----- Items
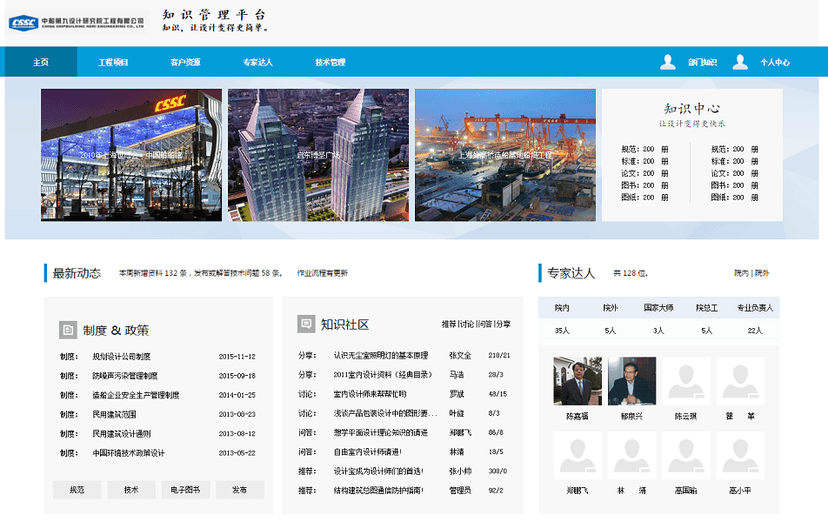828x529 pixels.
Task: Open the CSSC pavilion banner image
Action: coord(132,155)
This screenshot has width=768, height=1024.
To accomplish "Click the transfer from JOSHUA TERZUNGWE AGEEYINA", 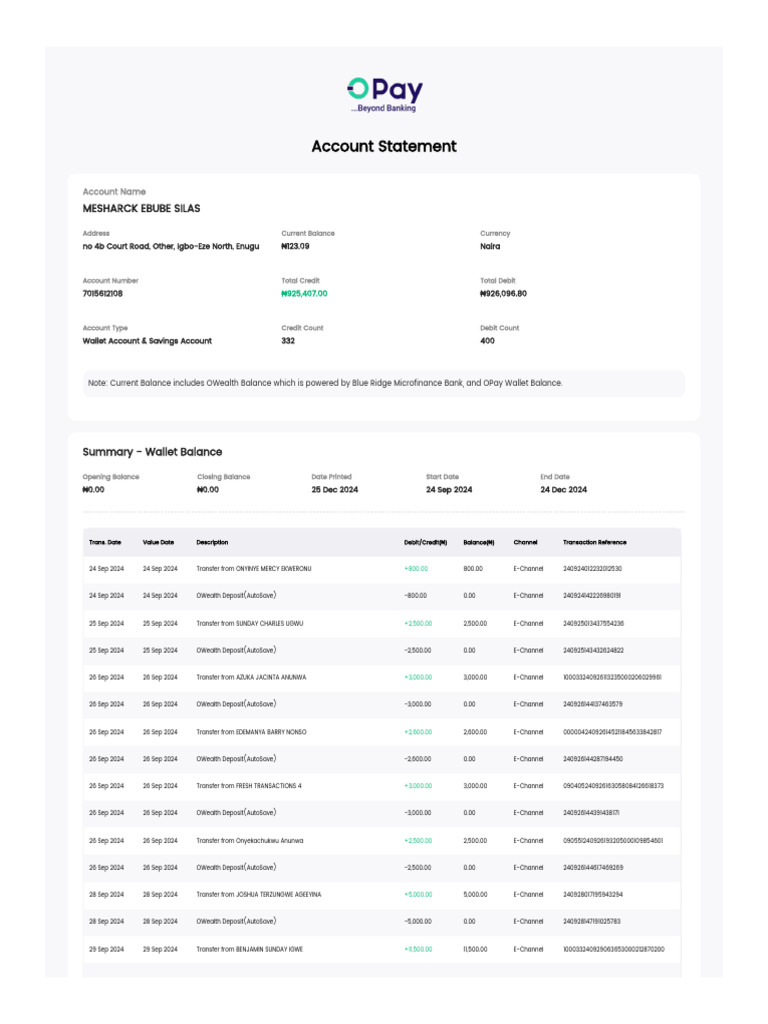I will click(x=259, y=894).
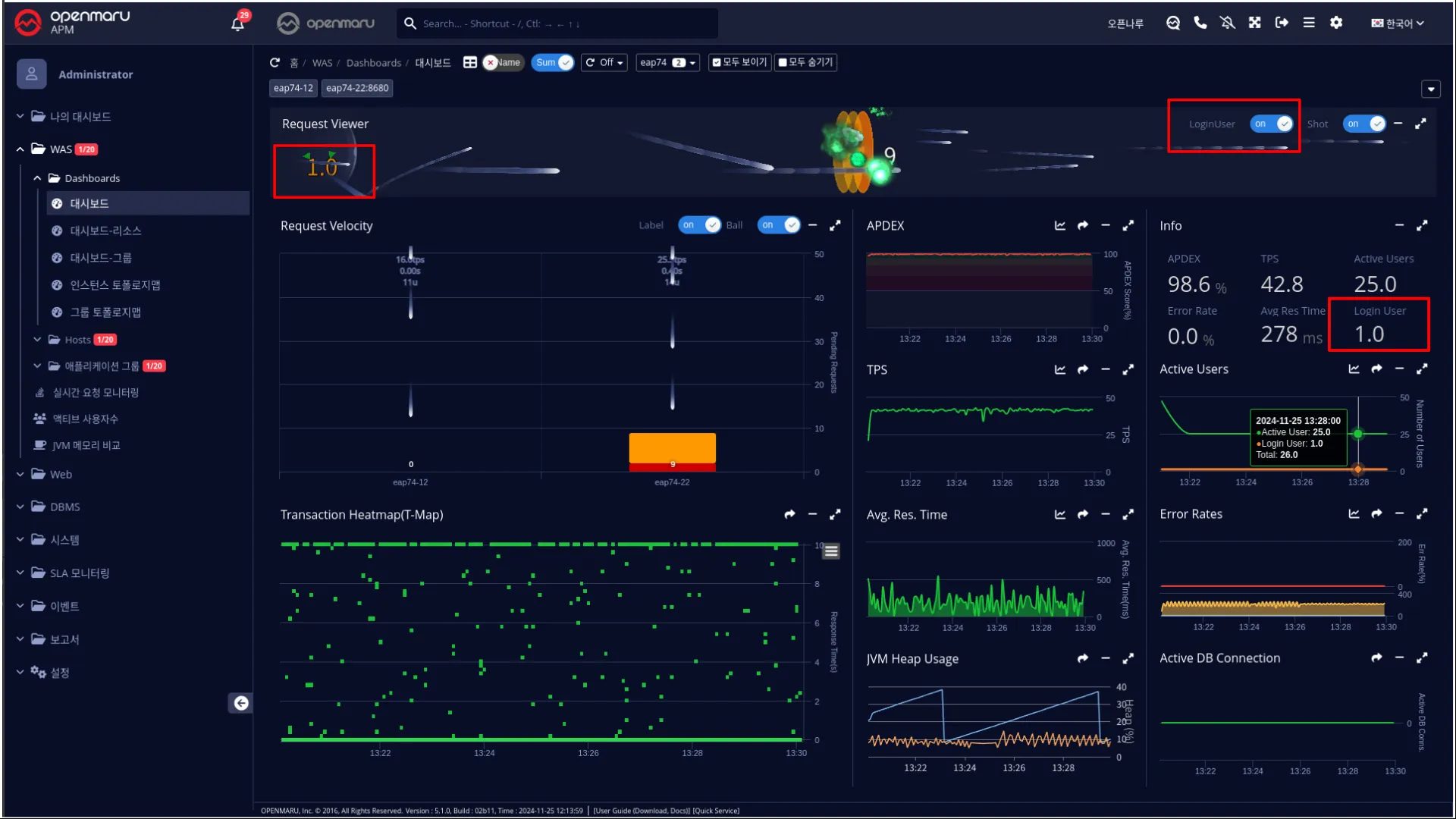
----------
▶ Exercise instructions
Locate every line above that contains the string "height", treating uppercase and lowercase as distinct, and copy each such line in full.

▶ Reply
This screenshot has width=768, height=1024.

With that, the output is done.